IRAN, SYRIA ACCUSED OF COUNTERFEITING U.S. DOLLARS
(Congressional Task force releases report)  (660)
M. C. Jaspersen
USIA Staff Writer
Washington -- A House task force has released a report alleging a joint
Iran-Syria conspiracy to counterfeit U.S. dollars, purportedly in order to
strengthen Iran's economy and weaken the United States.

"The fact of the matter is that the Iranian government, in cooperation with
Syria, has undertaken a massive counterfeiting campaign in order to
alleviate their financial difficulties and pursue economic warfare against
the West," Representative Bill McCollum (Republican of Florida) said in a
July 1 news conference.

McCollum, chairman of the House Task Force on Terrorism and Unconventional
Warfare, which authored the report, said the "origins of this strategy go
back to Iran's efforts to rebuild its economy in the wake of the Iran-Iraq
war. When it became apparent that Iraq's exports could not meet its
hard-currency needs the plan for a counterfeit operation was devised,"
McCollum said.
1
"The Iranians last week outraged me personally when they put in their
official publication the statement that this counterfeit money was being
produced by the United States 'intelligence community' and distributed over
there," McCollum said.  "That's hogwash."

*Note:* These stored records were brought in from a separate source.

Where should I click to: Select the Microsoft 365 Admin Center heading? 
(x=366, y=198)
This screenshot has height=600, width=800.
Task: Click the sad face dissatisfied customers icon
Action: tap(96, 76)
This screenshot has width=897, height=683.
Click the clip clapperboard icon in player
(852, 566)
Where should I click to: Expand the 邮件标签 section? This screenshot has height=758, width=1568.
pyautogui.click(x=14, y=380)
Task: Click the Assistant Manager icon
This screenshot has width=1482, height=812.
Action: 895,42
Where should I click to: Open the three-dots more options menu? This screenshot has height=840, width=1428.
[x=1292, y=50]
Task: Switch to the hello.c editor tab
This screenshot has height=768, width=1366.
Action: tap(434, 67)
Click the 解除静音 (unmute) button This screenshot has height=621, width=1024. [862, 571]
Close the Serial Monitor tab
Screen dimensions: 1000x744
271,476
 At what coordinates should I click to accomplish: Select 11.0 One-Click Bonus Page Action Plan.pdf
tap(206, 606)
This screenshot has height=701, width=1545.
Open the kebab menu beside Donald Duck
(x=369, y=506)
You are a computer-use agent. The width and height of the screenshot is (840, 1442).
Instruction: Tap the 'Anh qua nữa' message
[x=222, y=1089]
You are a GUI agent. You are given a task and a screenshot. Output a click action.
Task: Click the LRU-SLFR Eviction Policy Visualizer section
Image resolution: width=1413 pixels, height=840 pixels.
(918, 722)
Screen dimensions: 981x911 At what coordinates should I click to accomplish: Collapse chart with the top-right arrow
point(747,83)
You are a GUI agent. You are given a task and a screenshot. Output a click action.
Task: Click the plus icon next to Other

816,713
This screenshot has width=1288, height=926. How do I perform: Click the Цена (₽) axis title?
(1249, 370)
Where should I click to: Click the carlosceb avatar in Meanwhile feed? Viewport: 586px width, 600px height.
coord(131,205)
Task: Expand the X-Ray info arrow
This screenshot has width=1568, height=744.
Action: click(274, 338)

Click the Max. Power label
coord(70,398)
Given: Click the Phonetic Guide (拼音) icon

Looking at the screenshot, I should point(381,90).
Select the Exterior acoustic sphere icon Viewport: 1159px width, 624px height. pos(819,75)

McCollum said the task force has been working on the report since last fall,
and that it has been made public because "there has been increasing
speculation in the media about the subject of an Iranian counterfeit $100
dollar bill."  He cited NBC television news and U.S. News and World Report
magazine stories on the purported scam.

McCollum said the task force believes the Khomeini regime developed the
operation using U.S. printing presses supplied to the former Shah of Iran.

He pointed to a map which he said showed "how money produced in Iran ... has
been taken by air from Teheran on a regular basis, and run through the
Syrian channels, with Syrian intelligence (forces) directly involved in the
process ... broken down into lower amounts ... and how it has been put into
the hands of couriers to be distributed primarily through a drug network."

Asked if he had actual evidence -- "not just circumstantial evidence" -- to
back up the allegations in the report that there is Iranian government
involvement in the scheme, McCollum replied, "We have -- no question in my
mind that the Iranian government is sponsoring it.

"We have sources, but I can't reveal what those sources are."  He said the
United States "should bring pressure on Syria (and) pressure Iran" to halt
the operation.

McCollum said that he had discussed the report of the committee with U.S.
Treasury Secretary Nicholas Brady and with National Security Adviser Brent
Scowcroft, but that he could not comment on their reactions.

An "Executive Summary" of the report, "Narco-Terrorism and the Syrian
Connection," authored by Yossef Bodansky and Vaughn S. Forrest, includes
the statement:  "This paper may not necessarily reflect the views of all of
the members of the Republican Task Force on Terrorism and Unconventional
Warfare.  It is intended to provoke discussion and debate."

According to the summary, "It is estimated that the potential is there for
billions of dollars in counterfeit currency to soon be in circulation,
mainly outside the U.S. banking system.... Although the exact figure cannot
be determined, the implications for the dollar's role as the international
medium of exchange could be serious."

The report alleges that as Iran's counterfeiting campaign was expanded,
Teheran began to look to Syria and its terrorist and drug connections for
outlets to circulate its counterfeit dollars.

It asserts that Syria's top intelligence officials supply counterfeiters
with official government passes to travel freely throughout Syrian
territory, where they pass the phony bills through drug money-laundering
banks in the Middle East.

After the currency is laundered, it is circulated in European countries,
according to the report.

A Treasury Department spokesman declined comment on the report, saying that
there is an ongoing investigation of the matter.